How lovely it is to remember you
I should carve something for you out of wood:
                                                                        a drawer
                                                                                  a ring,
and I should weave three meters of fine silk.

Handcrafting objects for those he missed, as he thought about them, was not purely a turn of poetic phrase for Nâzım. Objects he handcrafted and sent to Piraye were very numerous. I myself have worn over several summers the white pants my mother made of cloth he had woven. He had poured even the glass of the mirror - in which he had engraved the figure of a horseman - whose box he had chiselled of chestnut for Suzan, my sister.
In the prisons, he would always find a way of entering the workshops, establishing friendships with the masters there. He first would apprentice himself to them, thus grasping the craft, learning their conventions and possibilities. Then he would contemplate possible innovations, introducing novelties.

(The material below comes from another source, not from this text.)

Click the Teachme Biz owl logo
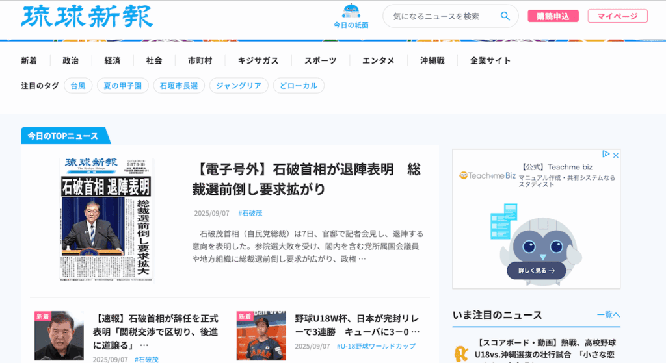click(464, 175)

In his wood engravings he used various kind of wood, but I believe his favourite was the chestnut.
One day you'd find him working on a tray using a hair-saw; the next day you could see him using the tools of the sculptor to make a box or a ring.
He'd remove the inside of an electrical bulb and cover it with beads; make for it a beaded stand so it would stand on a flat surface, topping it off with a chestnut box-covering to the object. The clock stands he made of beads were veritable works of mastery.







NÂZIM'S WATCH

Nâzım's famous poem "Bir Cezaevinde Tecritteki Adamın Mektupları" begins in the following way:

I carved your name on my watchband
with my fingernail.
Where I am,you know,
I don't have a pearl-handled jacknife
(they don't give us anything sharp)
                    or a plane tree with its head in the clouds.
Trees may grow in the yard
but I'm not allowed
                                 to see the sky overhead...
How many others are in this place?
I don't know.
I2m alone far from them,
they are all together far from me.

And, these are the starting words of the letter he wrote to Piraye from the Ankara Headquarters Prison on 24 May 1938:

"My dear wife,
"My watch is broken. So I removed the mechanism and placed your photographs in the frame. Now I no longer check the time since at any rate I've begun loosing the sense of time. I don't look at the time, I look at your tiny portrait on my wrist."
Vaguely scraped with Nâzım's nails into the leather strap of the said troubled watch is Piraye's name. Inside is a photograph of Memet and Piraye, between their heads is placed the head of Suzan cut out from another photograph.